There are things I would like you to know, if only you have the time. After all that has been said and done, after all that has come and gone, what matters that is what is left is you and me. Maybe you and me, on two different ends of the earth, maybe you and I, who have been different from the beginning. We have travelled these roads, gone up and down these hills — as uninspiring as they might have been, our journeys are what we make of them. 

How do you feel as you travel through time and space towards a love you cannot save? The train rolls on, and the landscape never changes. Here the skies are dark and wintry, and one barely sees anything through the windows. One makes out the skeletons of trees and the falling snow, grey against the dark ground.

One may ask, 好好的一份爱,怎样会慢慢变坏, but the answer is simple. You remember the times when he said, there will be nothing left if only one side keeps paddling. One is tempted to continually attribute fault to one person, but the fact is that the oars on both sides must move in order to keep the boat moving; and then, more than anything, it must take two hands to clap.

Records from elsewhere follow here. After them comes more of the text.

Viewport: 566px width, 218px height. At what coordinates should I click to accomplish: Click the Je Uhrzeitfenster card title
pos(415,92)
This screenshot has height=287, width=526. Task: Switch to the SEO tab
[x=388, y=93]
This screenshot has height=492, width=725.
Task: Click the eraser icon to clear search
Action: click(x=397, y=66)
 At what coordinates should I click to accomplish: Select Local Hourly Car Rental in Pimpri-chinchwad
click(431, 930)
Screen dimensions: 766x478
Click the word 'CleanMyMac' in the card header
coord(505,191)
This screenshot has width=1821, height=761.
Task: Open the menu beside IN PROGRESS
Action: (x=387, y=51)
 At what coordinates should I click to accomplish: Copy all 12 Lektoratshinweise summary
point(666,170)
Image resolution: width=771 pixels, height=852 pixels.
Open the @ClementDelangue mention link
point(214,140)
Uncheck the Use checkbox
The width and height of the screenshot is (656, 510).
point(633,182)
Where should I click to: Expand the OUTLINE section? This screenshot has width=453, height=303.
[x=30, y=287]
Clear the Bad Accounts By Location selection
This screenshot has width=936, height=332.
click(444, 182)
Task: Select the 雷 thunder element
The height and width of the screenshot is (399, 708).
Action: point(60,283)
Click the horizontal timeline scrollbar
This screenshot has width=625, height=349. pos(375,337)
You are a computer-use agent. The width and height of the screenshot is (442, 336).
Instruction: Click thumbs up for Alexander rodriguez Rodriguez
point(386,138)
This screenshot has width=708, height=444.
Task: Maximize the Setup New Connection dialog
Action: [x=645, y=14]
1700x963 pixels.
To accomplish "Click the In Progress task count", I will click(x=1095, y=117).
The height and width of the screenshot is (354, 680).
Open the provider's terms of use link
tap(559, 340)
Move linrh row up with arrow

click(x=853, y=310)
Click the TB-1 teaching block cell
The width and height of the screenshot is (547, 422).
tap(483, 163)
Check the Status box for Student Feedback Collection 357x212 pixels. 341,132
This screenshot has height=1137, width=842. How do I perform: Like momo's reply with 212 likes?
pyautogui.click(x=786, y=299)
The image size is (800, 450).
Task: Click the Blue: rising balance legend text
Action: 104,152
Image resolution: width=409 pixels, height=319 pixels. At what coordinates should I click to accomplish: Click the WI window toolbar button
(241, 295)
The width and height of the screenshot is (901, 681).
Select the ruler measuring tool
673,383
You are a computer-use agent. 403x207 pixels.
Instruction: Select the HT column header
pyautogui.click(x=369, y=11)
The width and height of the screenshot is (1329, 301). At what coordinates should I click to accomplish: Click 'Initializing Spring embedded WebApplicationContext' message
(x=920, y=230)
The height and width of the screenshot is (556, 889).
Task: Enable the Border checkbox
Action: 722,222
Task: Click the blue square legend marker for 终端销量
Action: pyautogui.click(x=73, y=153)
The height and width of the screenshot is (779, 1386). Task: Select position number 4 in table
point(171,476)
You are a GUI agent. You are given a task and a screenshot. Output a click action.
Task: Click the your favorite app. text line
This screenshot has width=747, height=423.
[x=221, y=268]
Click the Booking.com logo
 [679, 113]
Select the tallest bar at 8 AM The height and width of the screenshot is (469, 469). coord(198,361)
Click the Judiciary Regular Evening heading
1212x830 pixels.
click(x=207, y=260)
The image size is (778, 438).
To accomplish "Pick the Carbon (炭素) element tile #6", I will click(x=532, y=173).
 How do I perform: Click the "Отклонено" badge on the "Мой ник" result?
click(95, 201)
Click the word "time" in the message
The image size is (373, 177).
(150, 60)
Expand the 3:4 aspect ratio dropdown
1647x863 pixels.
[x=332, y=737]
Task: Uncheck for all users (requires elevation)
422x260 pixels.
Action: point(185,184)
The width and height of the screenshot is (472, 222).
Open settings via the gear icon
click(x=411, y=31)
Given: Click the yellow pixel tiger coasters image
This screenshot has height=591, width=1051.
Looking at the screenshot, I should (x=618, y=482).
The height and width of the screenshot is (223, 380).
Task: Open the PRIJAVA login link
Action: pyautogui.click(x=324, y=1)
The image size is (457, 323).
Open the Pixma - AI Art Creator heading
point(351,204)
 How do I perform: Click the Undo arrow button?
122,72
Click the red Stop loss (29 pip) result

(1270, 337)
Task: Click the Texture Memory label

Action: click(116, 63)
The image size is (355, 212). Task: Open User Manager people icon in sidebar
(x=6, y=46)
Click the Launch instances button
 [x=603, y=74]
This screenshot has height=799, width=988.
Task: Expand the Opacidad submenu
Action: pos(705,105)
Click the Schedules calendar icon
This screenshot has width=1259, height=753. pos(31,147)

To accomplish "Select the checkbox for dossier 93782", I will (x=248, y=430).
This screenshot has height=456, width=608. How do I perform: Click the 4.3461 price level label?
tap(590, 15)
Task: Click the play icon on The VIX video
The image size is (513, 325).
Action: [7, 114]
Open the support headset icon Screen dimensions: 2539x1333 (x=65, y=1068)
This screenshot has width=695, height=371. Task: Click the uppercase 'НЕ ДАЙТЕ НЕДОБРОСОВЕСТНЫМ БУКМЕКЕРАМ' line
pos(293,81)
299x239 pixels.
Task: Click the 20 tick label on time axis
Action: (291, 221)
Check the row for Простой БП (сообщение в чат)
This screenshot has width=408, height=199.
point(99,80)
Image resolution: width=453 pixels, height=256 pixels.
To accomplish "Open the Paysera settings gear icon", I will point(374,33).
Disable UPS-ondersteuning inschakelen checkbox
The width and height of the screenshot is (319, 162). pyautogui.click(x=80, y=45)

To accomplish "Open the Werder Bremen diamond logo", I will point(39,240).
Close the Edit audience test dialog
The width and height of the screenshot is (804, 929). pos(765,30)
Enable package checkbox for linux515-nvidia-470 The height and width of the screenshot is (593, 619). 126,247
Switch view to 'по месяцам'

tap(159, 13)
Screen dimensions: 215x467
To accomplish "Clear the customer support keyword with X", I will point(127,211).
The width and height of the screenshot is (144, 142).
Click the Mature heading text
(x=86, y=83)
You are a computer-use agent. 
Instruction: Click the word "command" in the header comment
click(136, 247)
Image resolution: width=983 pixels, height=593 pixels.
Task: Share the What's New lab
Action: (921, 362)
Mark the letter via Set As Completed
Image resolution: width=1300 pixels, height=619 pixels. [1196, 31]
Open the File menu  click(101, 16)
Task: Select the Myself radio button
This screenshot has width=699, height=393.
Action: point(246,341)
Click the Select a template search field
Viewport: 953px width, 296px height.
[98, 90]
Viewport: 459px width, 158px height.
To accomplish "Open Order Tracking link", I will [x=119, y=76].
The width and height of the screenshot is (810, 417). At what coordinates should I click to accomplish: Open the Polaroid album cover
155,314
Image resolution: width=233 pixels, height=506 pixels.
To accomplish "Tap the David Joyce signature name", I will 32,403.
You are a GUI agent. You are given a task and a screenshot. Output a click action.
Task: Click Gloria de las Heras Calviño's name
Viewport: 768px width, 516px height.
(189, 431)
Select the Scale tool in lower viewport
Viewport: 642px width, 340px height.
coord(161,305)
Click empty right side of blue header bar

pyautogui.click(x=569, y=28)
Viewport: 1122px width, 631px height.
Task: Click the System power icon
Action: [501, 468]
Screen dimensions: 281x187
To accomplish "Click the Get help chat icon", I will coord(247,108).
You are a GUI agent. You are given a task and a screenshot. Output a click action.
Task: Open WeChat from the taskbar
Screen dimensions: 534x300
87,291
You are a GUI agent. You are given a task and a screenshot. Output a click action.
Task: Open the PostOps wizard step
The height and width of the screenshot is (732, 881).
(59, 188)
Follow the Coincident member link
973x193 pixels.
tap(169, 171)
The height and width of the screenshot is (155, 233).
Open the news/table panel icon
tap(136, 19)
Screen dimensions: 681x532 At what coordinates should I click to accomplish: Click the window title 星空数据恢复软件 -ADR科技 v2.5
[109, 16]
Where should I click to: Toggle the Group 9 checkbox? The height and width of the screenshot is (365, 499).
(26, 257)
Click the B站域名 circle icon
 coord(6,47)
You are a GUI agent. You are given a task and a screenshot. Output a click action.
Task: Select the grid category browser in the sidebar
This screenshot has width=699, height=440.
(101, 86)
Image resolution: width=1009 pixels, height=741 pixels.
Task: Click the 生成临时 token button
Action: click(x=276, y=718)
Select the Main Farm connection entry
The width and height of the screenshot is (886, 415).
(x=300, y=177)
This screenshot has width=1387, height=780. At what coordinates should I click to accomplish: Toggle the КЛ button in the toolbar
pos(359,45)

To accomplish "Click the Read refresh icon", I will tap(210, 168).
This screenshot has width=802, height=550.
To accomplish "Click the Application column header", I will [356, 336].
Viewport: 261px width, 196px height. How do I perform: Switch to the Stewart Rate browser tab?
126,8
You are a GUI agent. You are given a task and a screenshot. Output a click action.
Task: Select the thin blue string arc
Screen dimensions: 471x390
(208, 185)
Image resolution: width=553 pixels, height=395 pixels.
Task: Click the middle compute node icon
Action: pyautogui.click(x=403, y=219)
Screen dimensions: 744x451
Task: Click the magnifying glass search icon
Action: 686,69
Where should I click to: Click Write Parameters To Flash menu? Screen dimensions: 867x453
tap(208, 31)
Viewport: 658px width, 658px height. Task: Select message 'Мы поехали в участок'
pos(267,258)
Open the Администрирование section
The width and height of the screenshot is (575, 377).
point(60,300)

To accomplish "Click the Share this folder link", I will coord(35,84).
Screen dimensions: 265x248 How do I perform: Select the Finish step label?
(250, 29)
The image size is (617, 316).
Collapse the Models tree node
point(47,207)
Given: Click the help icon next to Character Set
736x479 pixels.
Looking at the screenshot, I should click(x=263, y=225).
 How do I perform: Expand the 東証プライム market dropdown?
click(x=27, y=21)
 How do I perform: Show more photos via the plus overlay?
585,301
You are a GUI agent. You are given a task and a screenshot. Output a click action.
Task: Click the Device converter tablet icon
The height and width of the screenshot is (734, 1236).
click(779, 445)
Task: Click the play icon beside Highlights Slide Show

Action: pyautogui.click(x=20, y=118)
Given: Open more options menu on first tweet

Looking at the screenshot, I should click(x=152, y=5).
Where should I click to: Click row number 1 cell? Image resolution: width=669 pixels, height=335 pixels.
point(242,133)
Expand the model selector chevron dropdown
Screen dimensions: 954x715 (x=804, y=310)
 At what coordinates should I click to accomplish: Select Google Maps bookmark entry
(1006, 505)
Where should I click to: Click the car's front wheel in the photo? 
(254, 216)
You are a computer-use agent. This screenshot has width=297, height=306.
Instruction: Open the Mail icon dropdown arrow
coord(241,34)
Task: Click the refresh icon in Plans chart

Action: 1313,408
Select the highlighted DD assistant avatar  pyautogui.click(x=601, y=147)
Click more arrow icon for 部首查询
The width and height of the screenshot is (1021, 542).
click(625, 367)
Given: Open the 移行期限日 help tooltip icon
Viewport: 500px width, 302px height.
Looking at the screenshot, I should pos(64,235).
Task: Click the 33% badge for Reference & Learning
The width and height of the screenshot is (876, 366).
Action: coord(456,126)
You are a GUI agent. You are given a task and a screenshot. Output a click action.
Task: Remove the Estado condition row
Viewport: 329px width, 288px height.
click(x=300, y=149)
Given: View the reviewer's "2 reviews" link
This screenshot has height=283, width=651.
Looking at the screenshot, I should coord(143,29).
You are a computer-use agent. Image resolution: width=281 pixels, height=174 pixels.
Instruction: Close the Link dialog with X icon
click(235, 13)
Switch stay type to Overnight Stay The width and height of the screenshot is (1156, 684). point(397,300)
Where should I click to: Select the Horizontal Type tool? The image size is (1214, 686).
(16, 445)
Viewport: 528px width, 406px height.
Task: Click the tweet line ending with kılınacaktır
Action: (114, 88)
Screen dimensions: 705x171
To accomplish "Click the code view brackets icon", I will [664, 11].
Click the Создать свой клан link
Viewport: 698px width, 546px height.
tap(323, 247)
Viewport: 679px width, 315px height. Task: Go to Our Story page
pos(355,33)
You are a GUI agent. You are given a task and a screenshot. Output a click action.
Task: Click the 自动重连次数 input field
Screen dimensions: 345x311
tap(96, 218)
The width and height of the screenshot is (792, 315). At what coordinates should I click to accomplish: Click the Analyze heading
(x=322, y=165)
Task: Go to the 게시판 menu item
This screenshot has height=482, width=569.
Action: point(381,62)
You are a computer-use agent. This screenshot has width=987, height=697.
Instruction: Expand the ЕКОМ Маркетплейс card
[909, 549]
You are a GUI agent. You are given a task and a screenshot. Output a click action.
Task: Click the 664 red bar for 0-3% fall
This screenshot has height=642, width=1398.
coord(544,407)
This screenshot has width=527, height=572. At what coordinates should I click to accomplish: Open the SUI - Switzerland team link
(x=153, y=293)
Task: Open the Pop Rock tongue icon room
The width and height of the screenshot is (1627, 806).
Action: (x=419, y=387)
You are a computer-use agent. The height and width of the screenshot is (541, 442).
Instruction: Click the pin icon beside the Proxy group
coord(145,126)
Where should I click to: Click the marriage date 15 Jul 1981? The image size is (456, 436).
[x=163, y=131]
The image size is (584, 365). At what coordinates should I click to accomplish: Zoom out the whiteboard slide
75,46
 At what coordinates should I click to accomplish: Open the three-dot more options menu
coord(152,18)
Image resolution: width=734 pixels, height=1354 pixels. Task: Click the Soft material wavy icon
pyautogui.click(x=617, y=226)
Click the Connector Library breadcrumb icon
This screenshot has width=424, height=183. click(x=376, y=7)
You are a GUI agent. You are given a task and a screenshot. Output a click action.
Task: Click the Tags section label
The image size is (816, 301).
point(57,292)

The train is less silent than one expects. In France it was full of Japanese, polite to a fault and quiet as death, whispering around each other, afraid of stepping on someone else’s toes. Here there are murmurs of conversation, muffled laughter, and the sound of little children. Everywhere on trains people sleep and start up again, their heads nodding in time with the jerk of the trains along the rails. If I could, I would whisper my love to you across the tracks, and maybe you would wake up too.

And yet, even if everything is doomed, we take the same chances; and in a warped way, we follow the same paths. We try to not hurt other people as we strive not to hurt ourselves, rejoicing in our youth as we hurtle towards adulthood, drinking in the year as if we were starved of air. Like maniacs we shuttle from place to place, checking off boxes and ticking off sights as we go along, as if each place were so easily explainable, so easily seen. As travelers we brave only the surface of the iceberg, intrepid as we are, and yet what swarms beneath is what is important. What is essential, you remember, is invisible to the eye — it is only in your mind’s eye that you can see rightly.

And then, we paint our pictures in our memories. When we prefer not to take pictures, each detail of every city is absorbed, and we cannot get enough. We struggle to remember everything, as if each day were our last, and we could only breathe that air once. It could be that the people are unfriendly, too friendly, or unnecessarily friendly or unfriendly, but if one is objective one remembers that we do not know enough to judge. All we have are our impressions, and our thoughts, and these are all we have to go on. 

All was good and seemed normal as she walked towards the train that would bring her away, far away from these memories and the things that made her sad. For some it must have been a journey they have made before, towards a future they did not understand. She laughed and joked and smiled, just as she did all this time, brave and strong as she tried to be. As she stepped into the train she waved half-heartedly, as if she knew it might not be the last time that she saw him like this — and yet it was too late when she settled herself, and sat by the window. As she looked out she found no trace of him, and it might have been then she finally realised — neither too early nor too late, perhaps — that there might have been a time when he would wait until she left, but not anymore.

And then — across the rails. The train began to speed towards a new beginning in the middle of the night. Unclear and dark, perhaps, to a girl alone and scared as hell, but still surging forward, the only way she knew how.

 

房子建在海上,就注定一生漂泊. 但连浪子也不会吃回头草. 只要自己能抬得起头往前走,就是对的. 自己问心无愧,光明正大地活着,这才是坚强,这才是力量.